Do you still have one of the exploits on the HDD?
If yes then boot into the softmod menu, start up an FTP server and copy a newly hacked dash to the C drive.


----------



## Rocky5 (Mar 1, 2019)

Burn my extras disc and upgrade your softmod to mine. Before upgrading your drive null your eeprom hdd key. This can be done by loading NKPatcher Settings > EEPROM > Advanced Features > HDD > Null key

When done use the extras disc to install Chimp 261812 and then upgrade your hdd.

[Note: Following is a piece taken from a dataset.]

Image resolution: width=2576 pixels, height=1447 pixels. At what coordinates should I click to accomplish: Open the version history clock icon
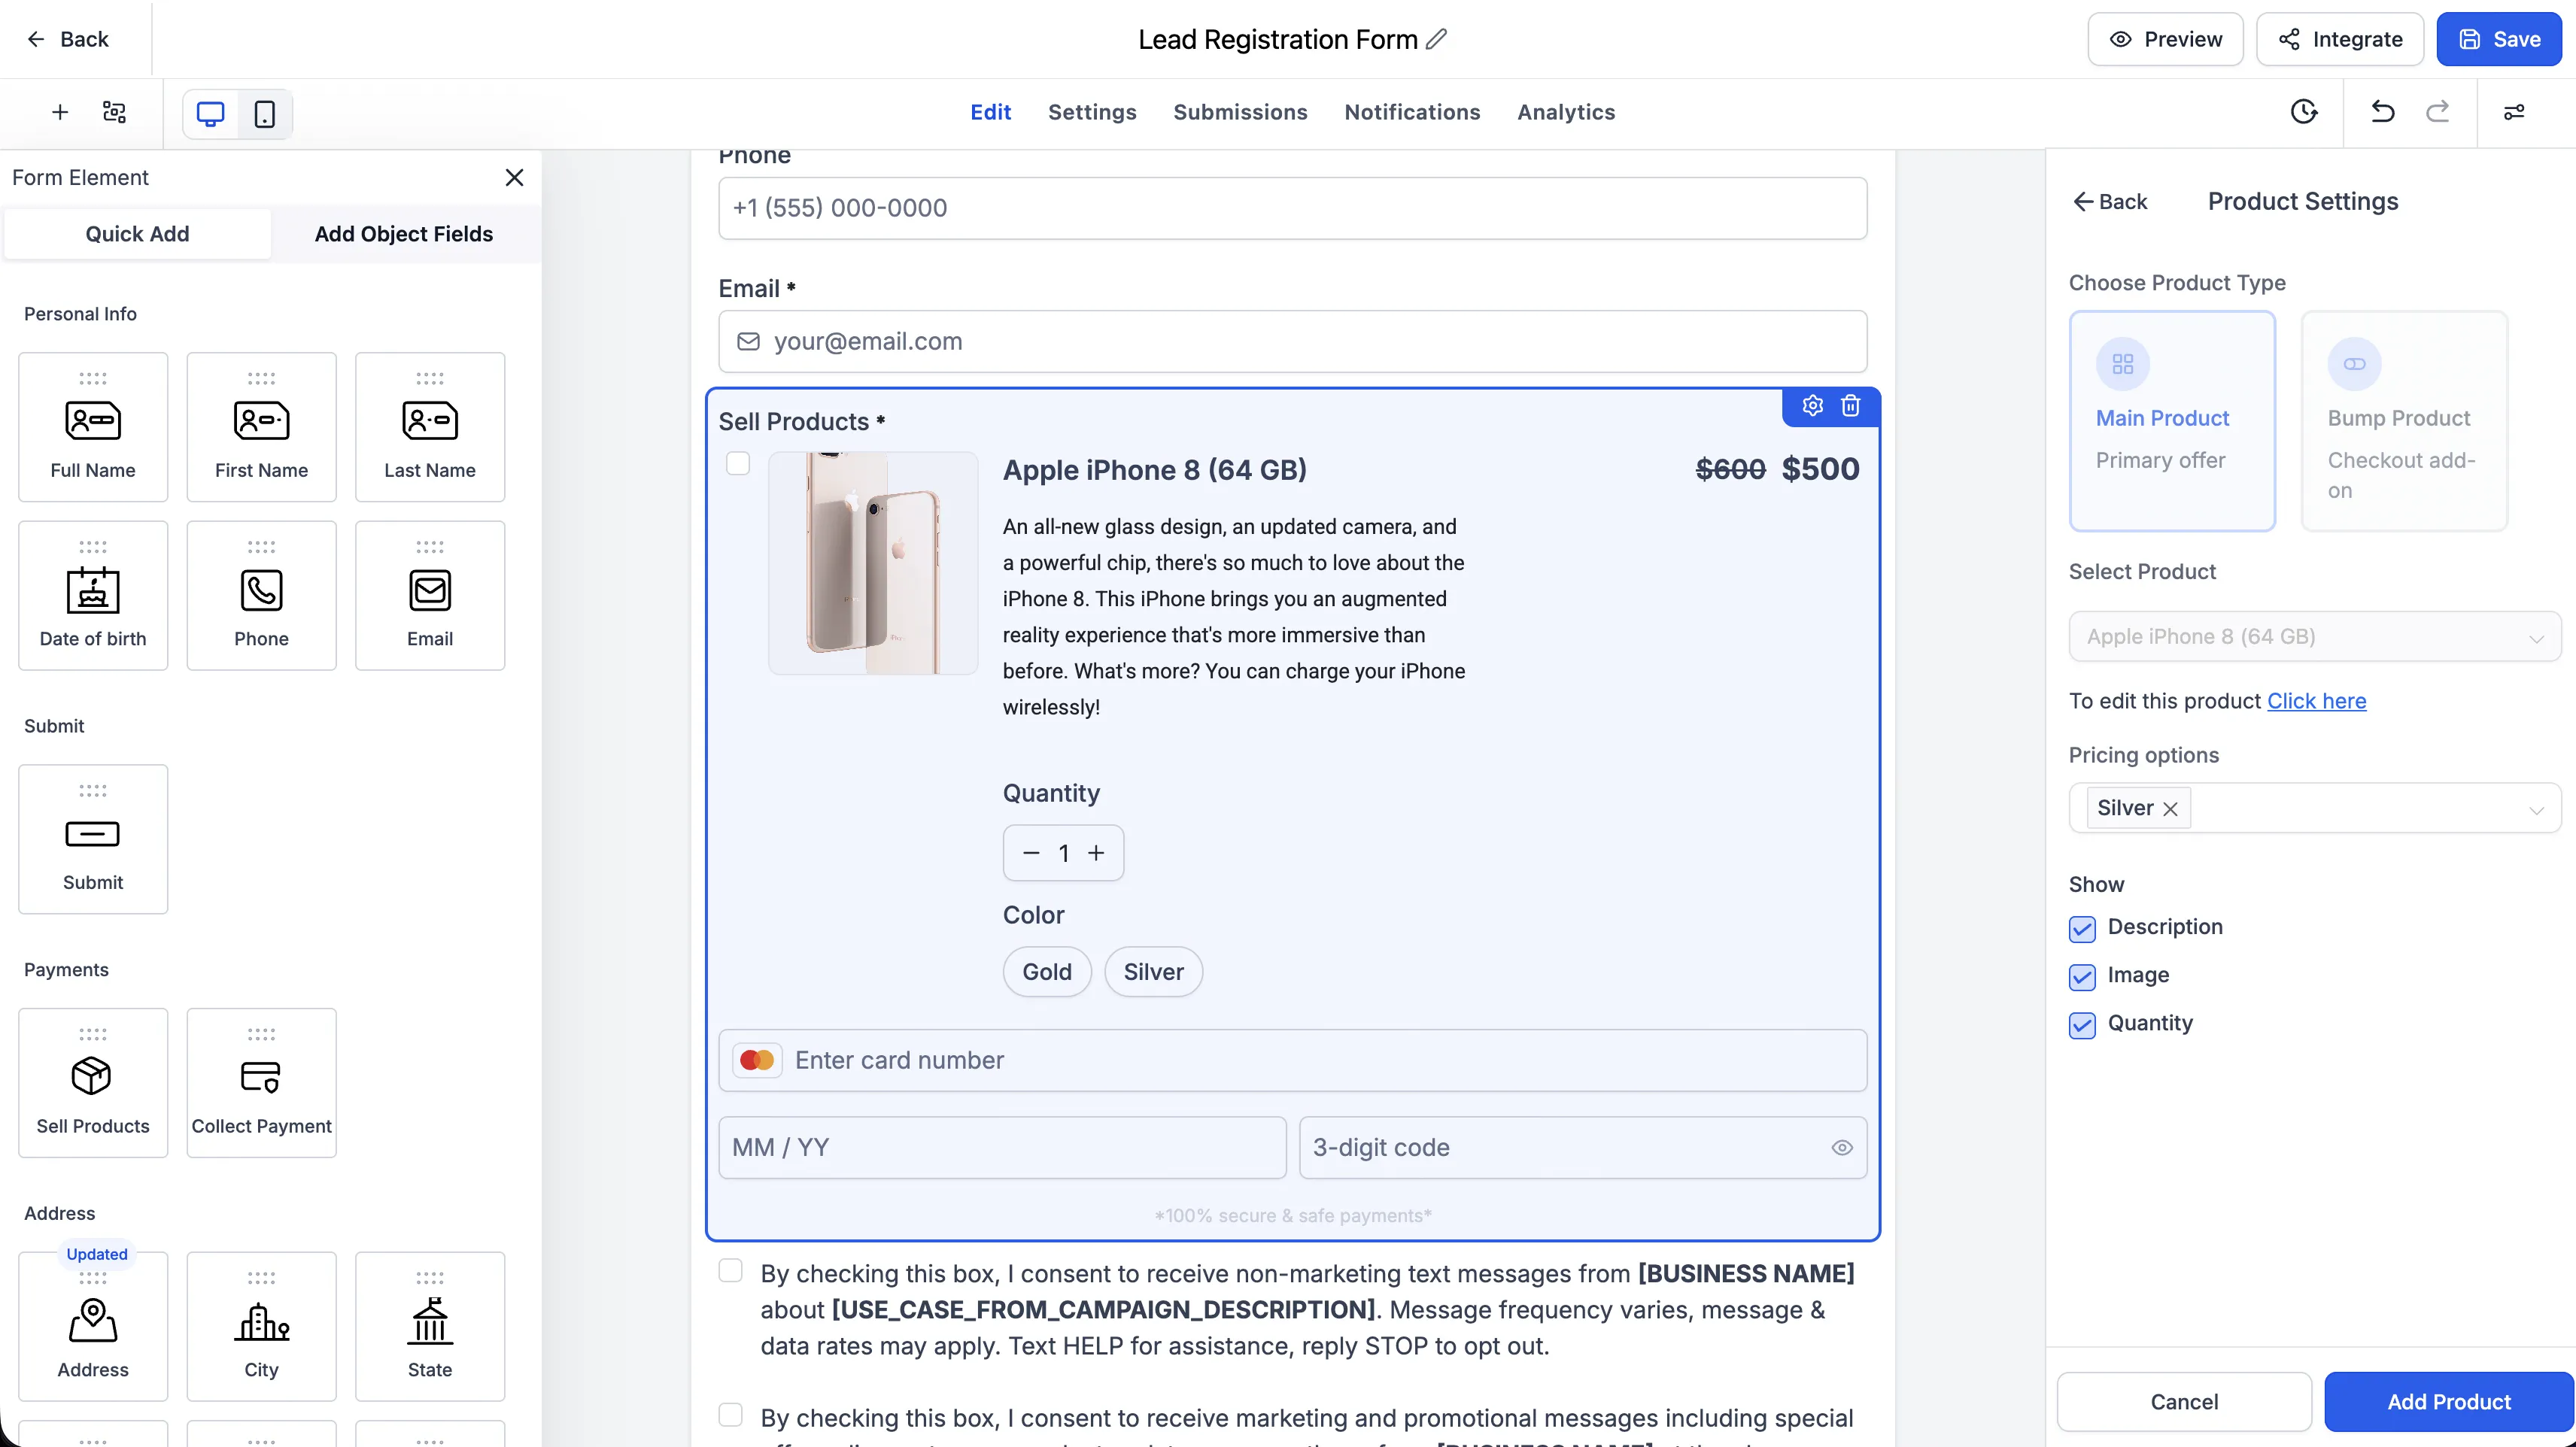[x=2304, y=112]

Upgrade softmods = Advanced features > Upgrade old softmods
Where Chimp is located = Advanced features > Advanced Apps

Prebuilt build = https://drive.google.com/drive/folders/0BzRN8P835YijRU94cVNNWFA1Z28
Source code = https://github.com/Rocky5/Xbox-Softmodding-Tool/
Read me for softmod = https://github.com/Rocky5/Xbox-Softmodding-Tool/blob/master/README.md


----------



## darth_pheonix (Mar 1, 2019)

Rocky5 said:


> Burn my extras disc and upgrade your softmod to mine. Before upgrading your drive null your eeprom hdd key. This can be done by loading NKPatcher Settings > EEPROM > Advanced Features > HDD > Null key
> 
> When done use the extras disc to install Chimp 261812 and then upgrade your hdd.
> 
> ...



Thank you so much! Your extras disc helped me fix it! Now the only problem is Chimp isn't booting up, or maybe I'm doing it wrong? I've booted it up, and it just goes to a black screen or just locks up the xbox entirely. Any ideas?

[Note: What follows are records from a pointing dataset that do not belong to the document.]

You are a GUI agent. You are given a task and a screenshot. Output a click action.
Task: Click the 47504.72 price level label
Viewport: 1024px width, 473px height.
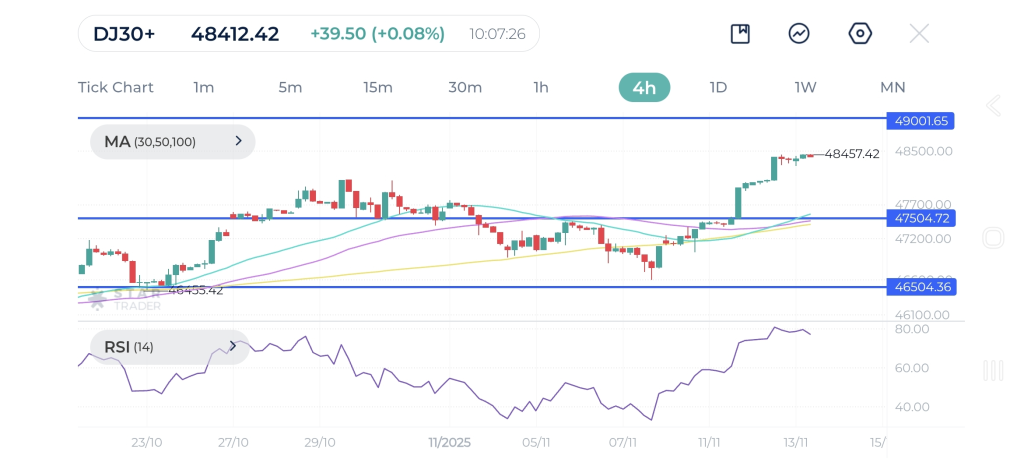(x=922, y=218)
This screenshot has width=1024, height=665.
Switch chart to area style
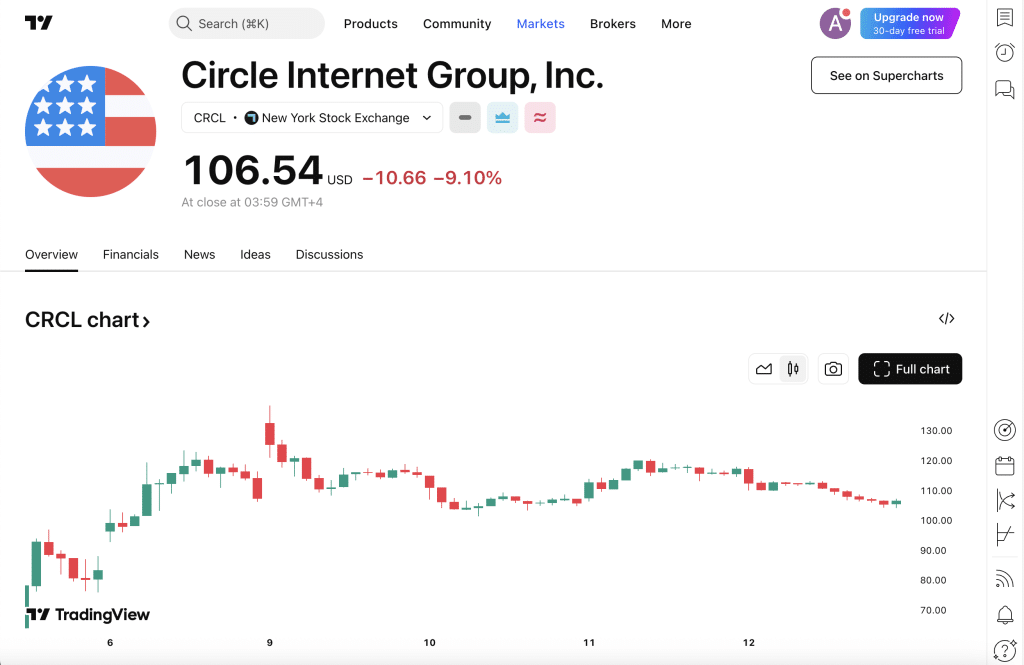point(764,369)
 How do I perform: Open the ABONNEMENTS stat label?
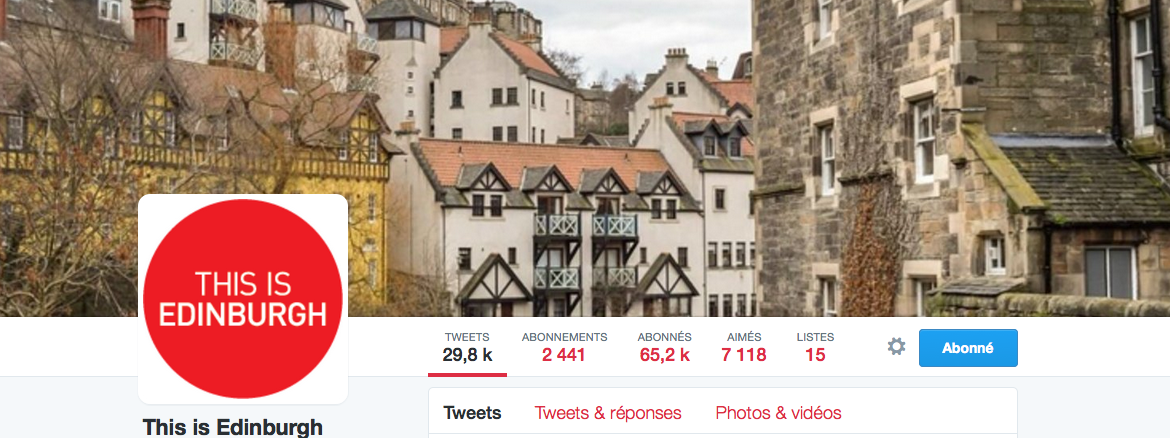pyautogui.click(x=565, y=337)
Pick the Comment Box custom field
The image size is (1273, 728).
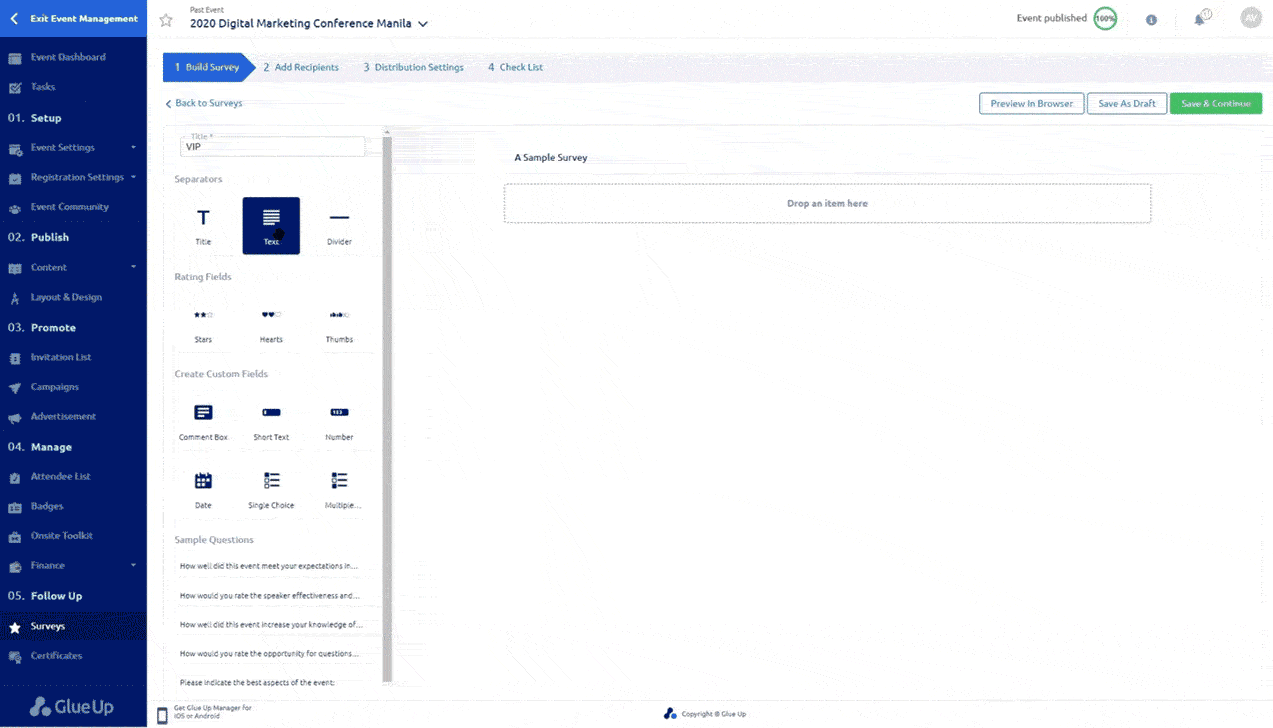coord(203,412)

**Edit** Could it just be showing a black screen because I'm using the HDMI cable thing causing it not to show up?


----------



## Rocky5 (Mar 5, 2019)

darth_pheonix said:


> Thank you so much! Your extras disc helped me fix it! Now the only problem is Chimp isn't booting up, or maybe I'm doing it wrong? I've booted it up, and it just goes to a black screen or just locks up the xbox entirely. Any ideas?
> 
> **Edit** Could it just be showing a black screen because I'm using the HDMI cable thing causing it not to show up?


Probably yeah, use normal SD cables if you have hem.


----------



## Buffdaddy (May 25, 2019)

Yes, I had same issue, while attempting my first softmod / hdd upgrade I too got a black screen when loading chimp while using Component cable, so I swapped to my old Composite cable and then chimp showed up fine, even though it was black and white.. But I assume that was only because im in Uk with a Pal system and had the console set as NTSC and 60hz


----------